Taurine-mediated cardioprotection is greater when administered upon reperfusion than prior to ischemia.

UNLABELLED

Taurine (TA) administered exogenously before the induction of myocardial ischemia decreases lactic acid production and increases pyruvic acid production during ischemia. It also preserves the activity of GOT, GPT, LDH and CPK during ischemia and enhances recovery of CKMB synthesis as early as 5 minutes after onset of reperfusion. The aim of the study was to determine the optimal conditions for administering TA in order to reduce myocardial ischemia-reperfusion injury.
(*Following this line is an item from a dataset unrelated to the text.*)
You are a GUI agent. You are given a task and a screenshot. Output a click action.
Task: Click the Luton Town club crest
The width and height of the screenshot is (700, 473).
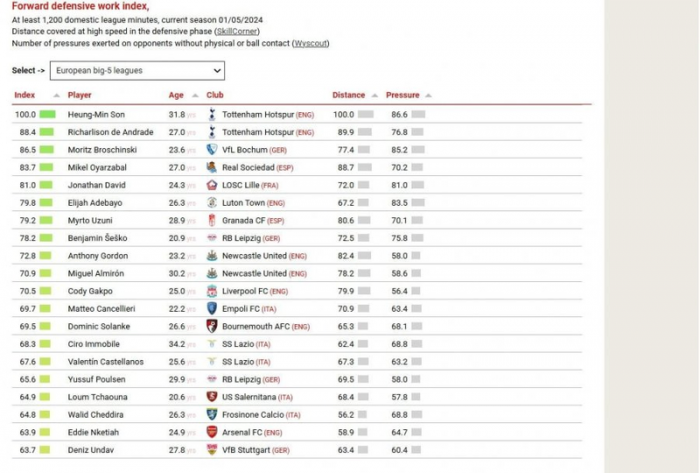click(212, 203)
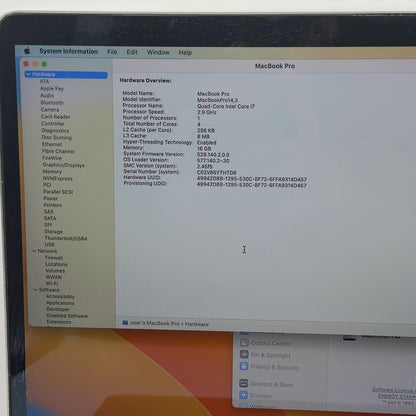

Left ventricular (LV) function, creatine kinase (CK) and lipid peroxide products (LPOP = oxidant stress), as well as the area at risk (AAR), and infarct size (IS) after reperfusion were studied in 3 groups of isolated rat hearts perfused with Krebs Henseleit Buffer (KHB)-stabilized isolated rat hearts that were subjected to 20 minutes(') of global ischemia at 37 degrees C followed by 60' of reperfusion with KHB: Hearts were perfused with TA containing KHB for 10' just prior to ischemia or during the first 10' of reperfusion.

CONCLUSION

Taurine before ischemia or during reperfusion was equally effective in preventing infarction; however, when administered at reperfusion, taurine reduced lipid peroxidation and myocardial injury more, thereby providing improved early recovery of function.